1 Introduction¶
This document describes monitoring for the IT deployments at Cerro Pachon and La Serena.
2 Goal¶
The goal of the IT monitoring system is to provide an interface into the state of the IT deployment, provide tools to inspect and reason the state, and generate notifications when the system is an undesired state.
3 Implementation¶
The monitoring implementation has four main concerns:
- Metrics collection
- Metrics storage and querying
- Dashboarding and visualization
- Alerting
3.1 Metrics collection¶
Metrics are collected from a range of sources by Telegraf. Metrics are collected from three main sources:
- System and application metrics
- Remote availability/liveness metrics
- Metrics relayed from an external system
3.1.1 Host-based metrics¶
Telegraf instances are deployed on all Puppet managed hosts, and collect system and application metrics. Standard system metrics are collected, such as CPU use, memory free, disk I/O, and so forth. In additional application metrics can be collected from sources such as Kubernetes, Docker, Kafka, et cetera.
See the profile::core::telegraf <https://github.com/lsst-it/lsst-itconf/blob/master/site/profile/manifests/core/telegraf.pp> module for implementation details.
3.1.2 Availability metrics¶
Metrics tracking external availability (e.g. ping, SSH, HTTP, FTP, Gopher) must be run independently of hosts being monitored so that alerts can be generated when hosts or services become unreachable. This functionality is provided by standalone Telegraf instances deployed on Kubernetes. Each check runs in a separate telegraf deployment.

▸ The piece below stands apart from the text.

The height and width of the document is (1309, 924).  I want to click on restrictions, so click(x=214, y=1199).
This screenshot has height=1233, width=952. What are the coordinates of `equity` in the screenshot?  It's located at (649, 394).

Telegraf automatically monitors hosts as they are added to and removed from Foreman by way of the Foreman Telegraf Configurer (ftc). Ftc works by querying Foreman for a list of all hosts, generates Telegraf configurations to monitor a given service (DNS records, ping, etc), and updates the Telegraf deployments and configmaps in Kubernetes.

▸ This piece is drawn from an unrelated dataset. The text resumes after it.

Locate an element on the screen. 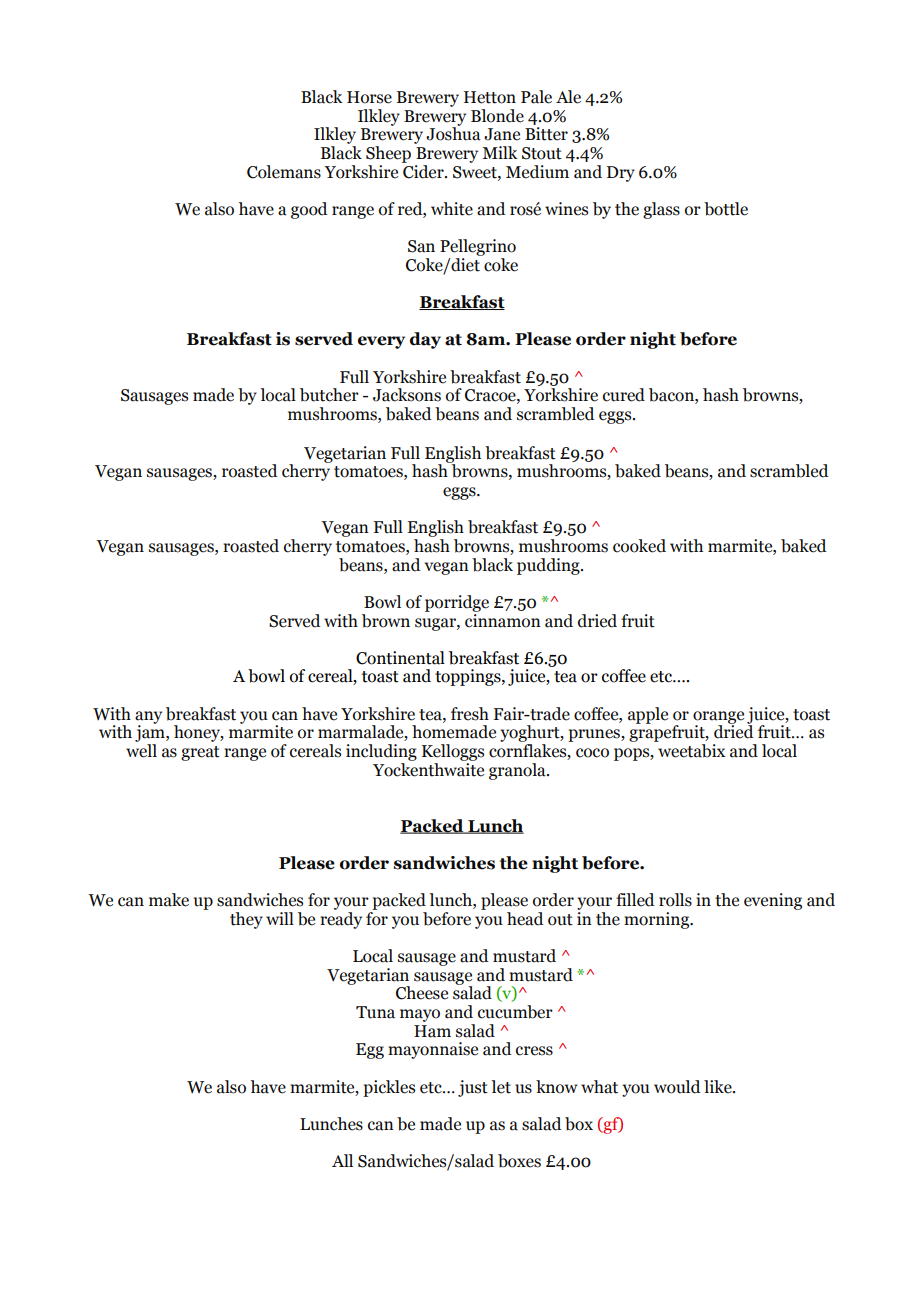  would is located at coordinates (677, 1087).
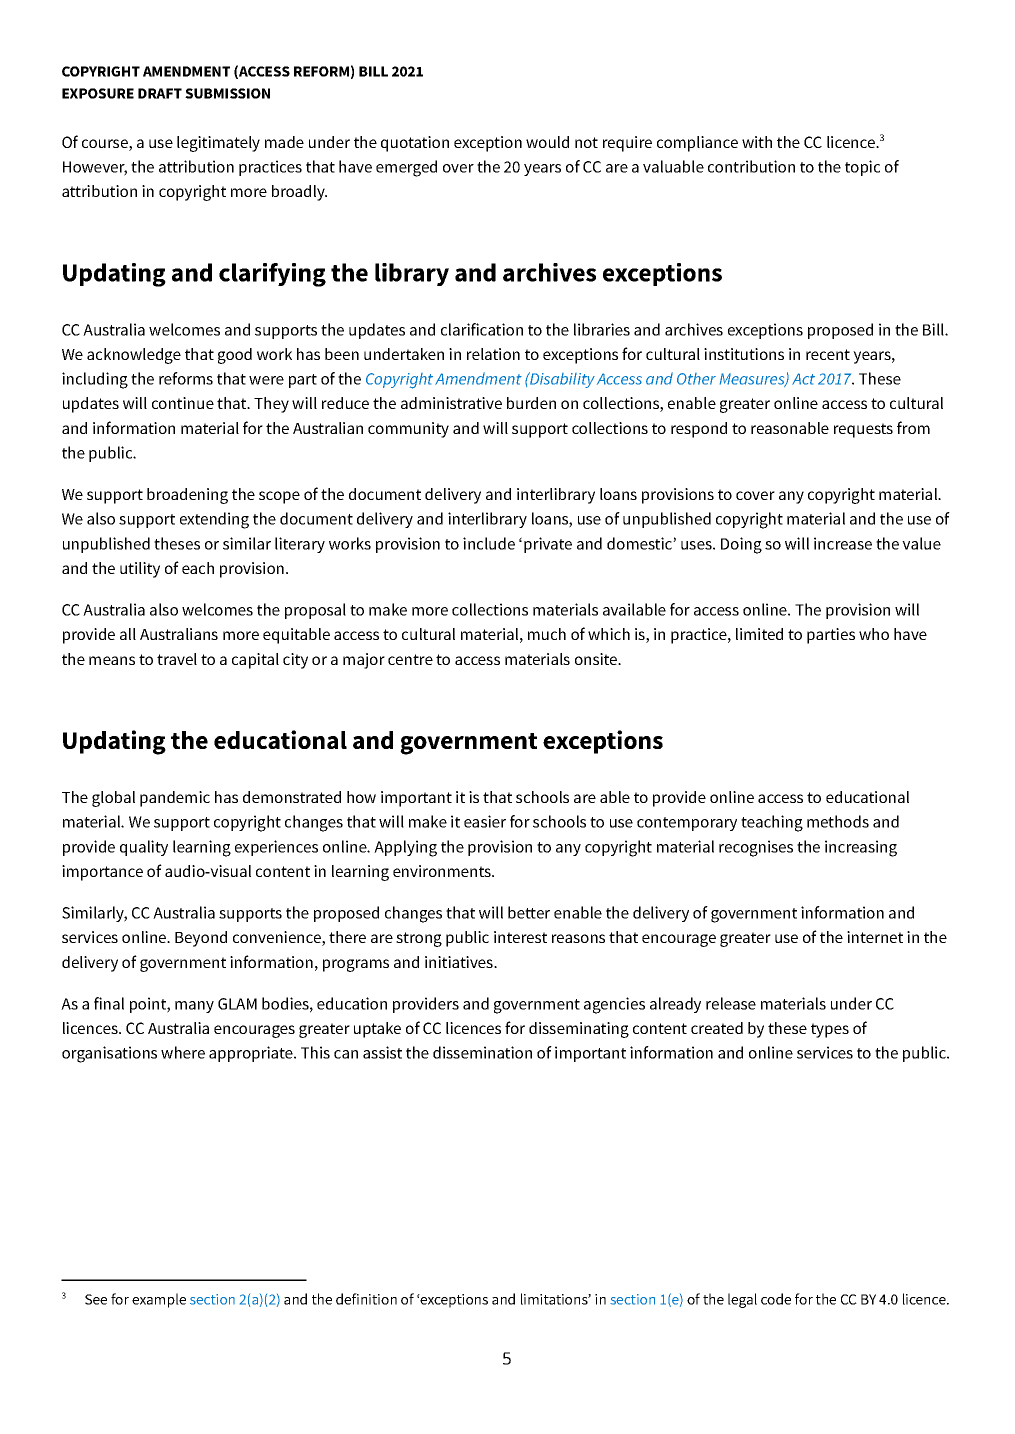 This screenshot has height=1434, width=1015. I want to click on increase, so click(843, 543).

See k8s-monitoring <https://github.com/lsst-it/k8s-monitoring> for details.
3.1.3 Relaying metrics¶
Additional Telegraf instances may be deployed within Kubernetes to monitor services that cannot directly run Telegraf. Examples include devices that expose metrics via SNMP, such as the summit generator, switches and routers, and other embedded devices.
3.2 Metrics storage¶
InfluxDB is the core of the monitoring system, and provides a central point for metrics storage, retrieval, and querying.
Note
InfluxDB 2.0 is currently in beta, and when released will necessitate a partial overhaul of the IT monitoring implementation. InfluxDB 2.0 includes a new query language, Flux, and provides both alerting and dashboarding in a single package.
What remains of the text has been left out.